Information supplied Start Marker

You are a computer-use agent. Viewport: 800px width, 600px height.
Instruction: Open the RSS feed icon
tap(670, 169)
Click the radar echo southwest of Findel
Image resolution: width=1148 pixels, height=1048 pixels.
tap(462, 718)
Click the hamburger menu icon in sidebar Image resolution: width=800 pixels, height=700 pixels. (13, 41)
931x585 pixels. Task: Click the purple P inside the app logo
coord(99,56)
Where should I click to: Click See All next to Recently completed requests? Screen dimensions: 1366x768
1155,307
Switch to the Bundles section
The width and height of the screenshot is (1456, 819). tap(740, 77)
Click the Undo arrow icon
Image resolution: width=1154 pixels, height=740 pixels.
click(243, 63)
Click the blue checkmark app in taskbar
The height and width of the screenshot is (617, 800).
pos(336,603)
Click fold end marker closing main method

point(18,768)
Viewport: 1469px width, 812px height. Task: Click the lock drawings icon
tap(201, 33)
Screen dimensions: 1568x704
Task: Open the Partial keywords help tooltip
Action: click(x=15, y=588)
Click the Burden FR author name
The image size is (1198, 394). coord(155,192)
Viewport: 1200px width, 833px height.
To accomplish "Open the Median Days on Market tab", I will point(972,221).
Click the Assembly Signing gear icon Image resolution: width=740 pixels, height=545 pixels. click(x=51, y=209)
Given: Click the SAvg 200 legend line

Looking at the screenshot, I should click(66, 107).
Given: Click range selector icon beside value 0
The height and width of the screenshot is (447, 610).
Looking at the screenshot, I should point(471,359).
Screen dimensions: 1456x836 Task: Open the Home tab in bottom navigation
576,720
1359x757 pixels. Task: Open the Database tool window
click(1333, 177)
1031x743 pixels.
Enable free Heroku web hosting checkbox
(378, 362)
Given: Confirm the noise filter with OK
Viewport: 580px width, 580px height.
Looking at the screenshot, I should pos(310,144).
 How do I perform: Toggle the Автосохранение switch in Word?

Information supplied End Marker

Copy every record precisely, omitting nothing.

◆ **Finished exercise**
You are a computer-use agent. Viewport: 800px width, 600px height.
Instruction: Open the RSS feed icon
tap(670, 169)
Click the radar echo southwest of Findel
Image resolution: width=1148 pixels, height=1048 pixels.
tap(462, 718)
Click the hamburger menu icon in sidebar Image resolution: width=800 pixels, height=700 pixels. (13, 41)
931x585 pixels. Task: Click the purple P inside the app logo
coord(99,56)
Where should I click to: Click See All next to Recently completed requests? Screen dimensions: 1366x768
1155,307
Switch to the Bundles section
The width and height of the screenshot is (1456, 819). tap(740, 77)
Click the Undo arrow icon
Image resolution: width=1154 pixels, height=740 pixels.
click(243, 63)
Click the blue checkmark app in taskbar
The height and width of the screenshot is (617, 800).
pos(336,603)
Click fold end marker closing main method

point(18,768)
Viewport: 1469px width, 812px height. Task: Click the lock drawings icon
tap(201, 33)
Screen dimensions: 1568x704
Task: Open the Partial keywords help tooltip
Action: click(x=15, y=588)
Click the Burden FR author name
The image size is (1198, 394). coord(155,192)
Viewport: 1200px width, 833px height.
To accomplish "Open the Median Days on Market tab", I will point(972,221).
Click the Assembly Signing gear icon Image resolution: width=740 pixels, height=545 pixels. click(x=51, y=209)
Given: Click the SAvg 200 legend line

Looking at the screenshot, I should click(66, 107).
Given: Click range selector icon beside value 0
The height and width of the screenshot is (447, 610).
Looking at the screenshot, I should point(471,359).
Screen dimensions: 1456x836 Task: Open the Home tab in bottom navigation
576,720
1359x757 pixels. Task: Open the Database tool window
click(1333, 177)
1031x743 pixels.
Enable free Heroku web hosting checkbox
(378, 362)
Given: Confirm the noise filter with OK
Viewport: 580px width, 580px height.
Looking at the screenshot, I should pos(310,144).
 How do I perform: Toggle the Автосохранение switch in Word?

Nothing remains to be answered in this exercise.